→ **TASK DETAILS**
Since only part of the records is wanted, repeat exactly the lines from the one containing "2255x1652 pixels." through the last line, both included.

(Collected data entries)

• • • •

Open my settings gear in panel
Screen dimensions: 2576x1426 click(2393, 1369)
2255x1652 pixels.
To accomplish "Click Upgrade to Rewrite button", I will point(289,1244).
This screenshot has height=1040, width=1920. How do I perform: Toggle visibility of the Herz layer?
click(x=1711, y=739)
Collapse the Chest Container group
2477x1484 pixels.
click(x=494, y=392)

• • • •

→ **ANSWER FOR THIS EXERCISE**
2255x1652 pixels.
To accomplish "Click Upgrade to Rewrite button", I will point(289,1244).
This screenshot has height=1040, width=1920. How do I perform: Toggle visibility of the Herz layer?
click(x=1711, y=739)
Collapse the Chest Container group
2477x1484 pixels.
click(x=494, y=392)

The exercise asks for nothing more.